Document text –
○ ○ ○ ○
Then, as the story goes, Vesosis waged a war disastrous to himself against
the Scythians, whom ancient tradition asserts to have been the husbands of the
Amazons. Concerning these female warriors Orosius speaks in convincing language.
Thus we can clearly prove that Vesosis then fought with the Goths, since we know
surely that he waged war with the husbands of the Amazons. They dwelt at that
time along a bend of Lake Maeotis, from the river Borysthenes, which the natives
call the Danaper, to the stream of the Tanais.
By the Tanais I mean the river which flows down from the Rhipaeian mountains
and rushes with so swift a current that when the neighboring streams or Lake Maeotis
and the Bosphorus are frozen fast, it is the only river that is kept warm by the
rugged mountains and is never solidified by the Scythian cold. It is also famous
as the boundary of Asia and Europe. For the other Tanais is the one which rises
in the mountains of the Chrinni and flows into the Caspian Sea.
The Danaper begins in a great marsh and issues from it as from its mother.
It is sweet and fit to drink as far as half-way down its course. It also produces
fish of a fine flavor and without bones, having only cartilage as the frame-work
of their bodies. But as it approaches the Pontus it receives a little spring called
Exampaeus, so very bitter that although the river is navigable for the length
of a forty days’ voyage, it is so altered by the water of this scanty stream as
to become tainted and unlike itself, and flows thus tainted into the sea between
the Greek towns of Callipidae and Hypanis. At its mouth there is an island named
Achilles. Between these two rivers is a vast land filled with forests and treacherous
swamps.
This was the region where the Goths dwelt when Vesosis, king of the Egyptians,
made war upon them. Their king at that time was Tanausis. In a battle at the river
Phasis (whence come the birds called pheasants, which are found in abundance at
the banquets of the great all over the world) Tanausis, king of the Goths, met
Vesosis, king of the Egyptians, and there inflicted a severe defeat upon him,
pursuing him even to Egypt. Had he not been restrained by the waters of the impassable
Nile and the fortifications which Vesosis had long ago ordered to be made against
the raids of the Ethiopians, he would have slain him in his own land. But finding
he had no power to injure him there, he returned and conquered almost all Asia
and made it subject and tributary to Sornus, king of the Medes, who was then his
dear friend. At that time some of his victorious army, seeing that the subdued
provinces were rich and fruitful, deserted their companies and of their own accord
remained in various parts of Asia.
From their name or race Pompeius Trogus says the stock of the Parthians had
its origin. Hence even to-day in the Scythian tongue they are called Parthi, that
is, Deserters. And in consequence of their descent they are archers–almost alone
among all the nations of Asia–and are very valiant warriors. Now in regard to
the name, though I have said they were called Parthi because they were deserters,
some have traced the derivation of the word otherwise, saying that they were called
Parthi because they fled from their kinsmen. Now when Tanausis, king of the Goths,
was dead, his people worshipped him as one of their gods.
After his death, while the army under his successors was engaged in an expedition
in other parts, a neighboring tribe attempted to carry off women of the Goths
as booty. But they made a brave resistance, as they had been taught to do by their
husbands, and routed in disgrace the enemy who had come upon them. When they had
won this victory, they were inspired with greater daring. Mutually encouraging
each other, they took up arms and chose two of the bolder, Lampeto and Marpesia,
to act as their leaders.
○ ○ ○ ○
Working data –
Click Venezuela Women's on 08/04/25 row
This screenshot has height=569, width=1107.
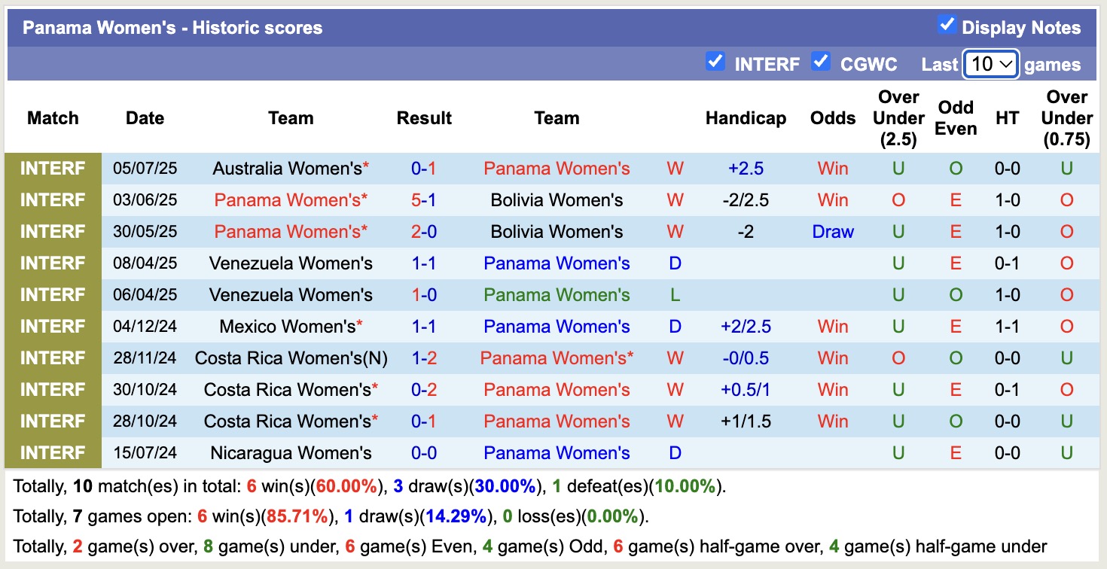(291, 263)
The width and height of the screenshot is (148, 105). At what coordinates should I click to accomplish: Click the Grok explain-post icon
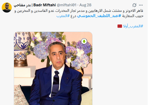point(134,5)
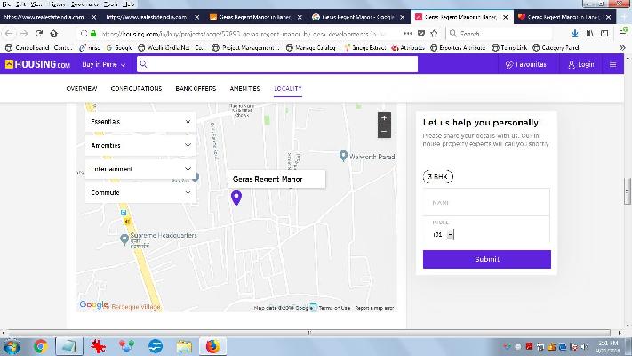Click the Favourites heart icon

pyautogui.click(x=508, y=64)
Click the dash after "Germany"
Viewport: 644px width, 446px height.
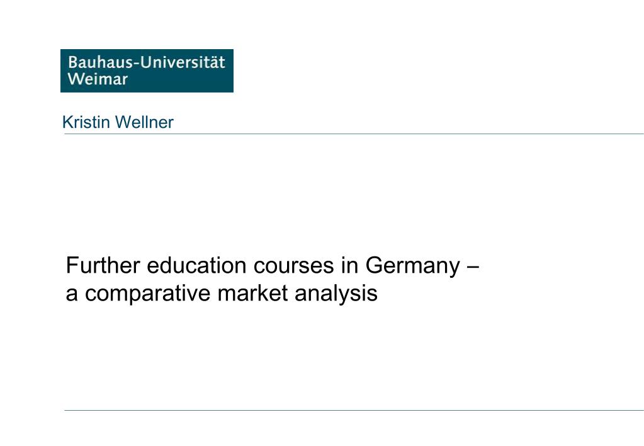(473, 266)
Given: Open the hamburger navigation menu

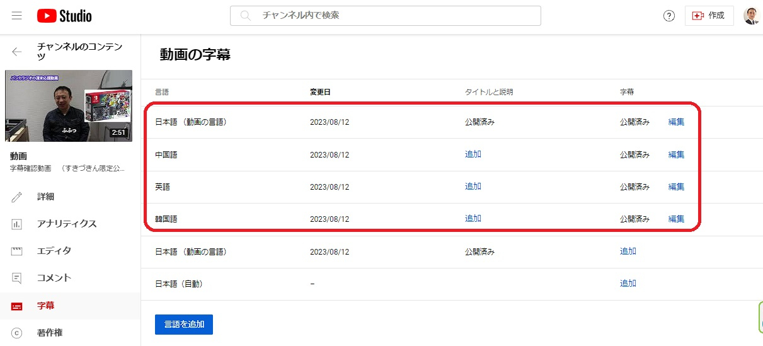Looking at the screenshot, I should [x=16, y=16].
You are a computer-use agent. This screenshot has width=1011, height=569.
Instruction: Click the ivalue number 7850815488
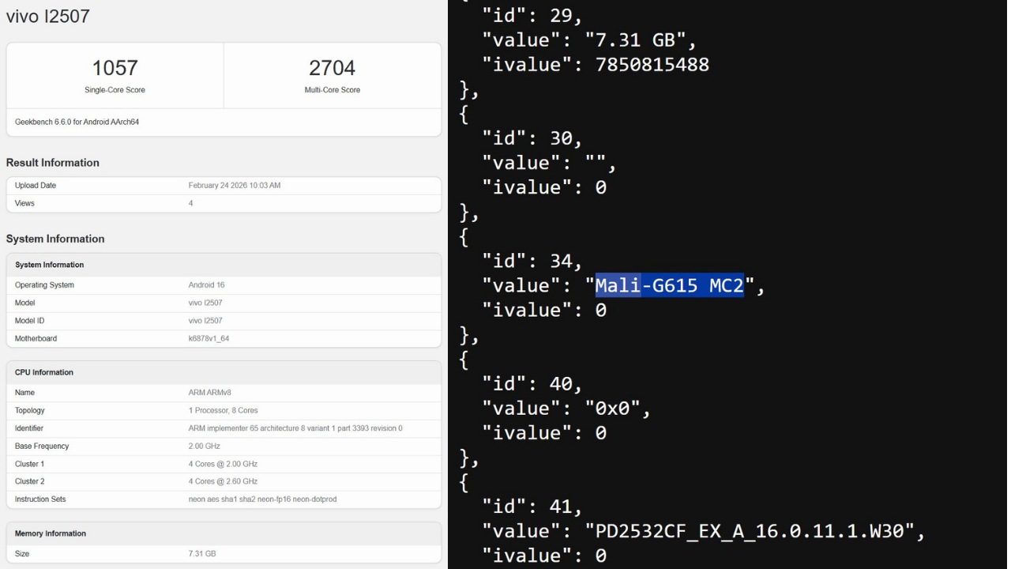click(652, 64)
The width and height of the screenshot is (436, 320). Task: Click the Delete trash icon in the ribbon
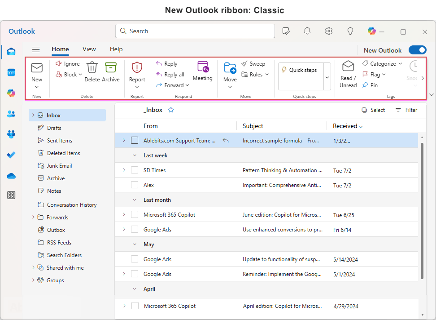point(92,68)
○ ○ ○ ○
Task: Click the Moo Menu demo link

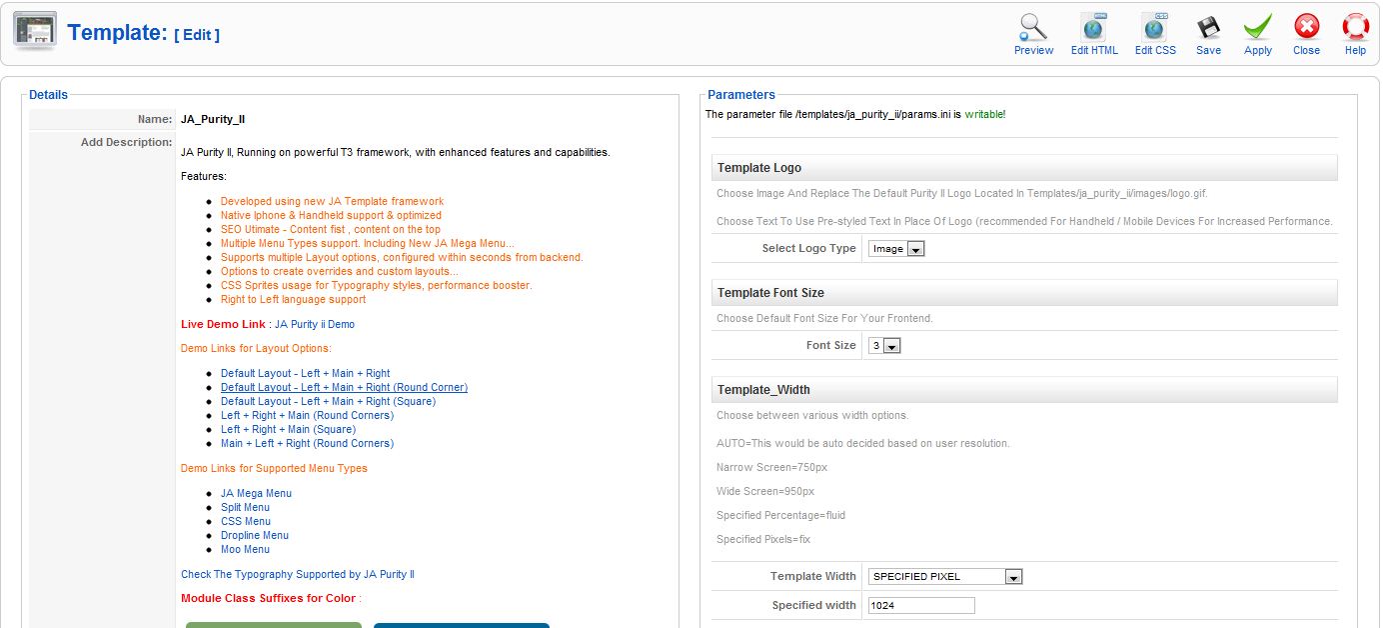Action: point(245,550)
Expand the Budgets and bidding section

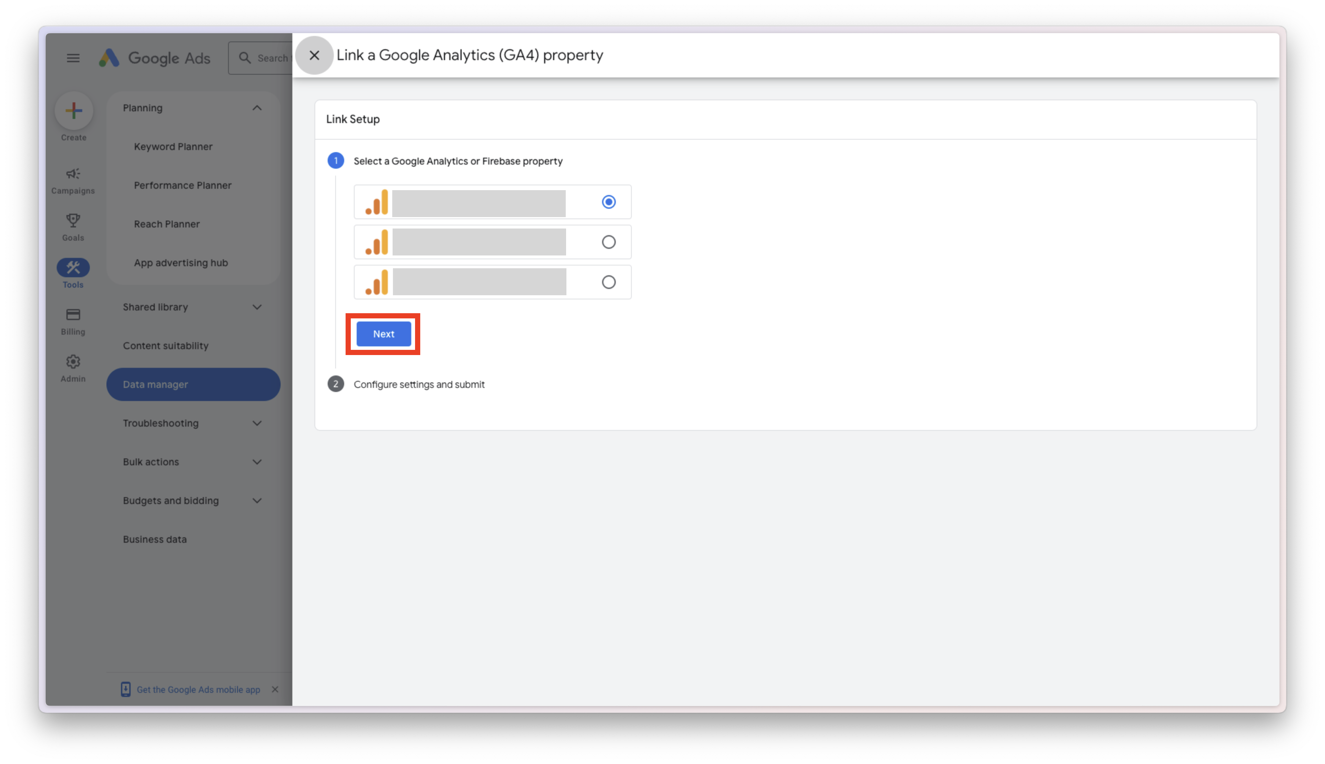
○ ○ ○ ○
Required actions –
1) Repeat word for word the part of the passage on the Goths that opens with the words containing "Thus we can" and closes with "of the Tanais.".
2) Please render the rows from the line containing "Click Venezuela Women's on 08/04/25 row" through the line containing "point(92,68)" as a numbered list, skipping blank lines and leaving out the pictures.
The passage on the Goths and the rows have nothing to do with each other.

Responses in order –
1)
Thus we can clearly prove that Vesosis then fought with the Goths, since we know
surely that he waged war with the husbands of the Amazons. They dwelt at that
time along a bend of Lake Maeotis, from the river Borysthenes, which the natives
call the Danaper, to the stream of the Tanais.

2)
1. Click Venezuela Women's on 08/04/25 row
2. This screenshot has height=569, width=1107.
3. (291, 263)
4. The width and height of the screenshot is (148, 105). At what coordinates should I click to accomplish: Click the Grok explain-post icon
5. point(134,5)
6. Click the Favourites heart icon
7. pyautogui.click(x=508, y=64)
8. Click the dash after "Germany"
9. Viewport: 644px width, 446px height.
10. (473, 266)
11. Given: Open the hamburger navigation menu
12. Looking at the screenshot, I should [x=16, y=16].
13. You are a computer-use agent. This screenshot has width=1011, height=569.
14. Instruction: Click the ivalue number 7850815488
15. click(652, 64)
16. The width and height of the screenshot is (436, 320). Task: Click the Delete trash icon in the ribbon
17. point(92,68)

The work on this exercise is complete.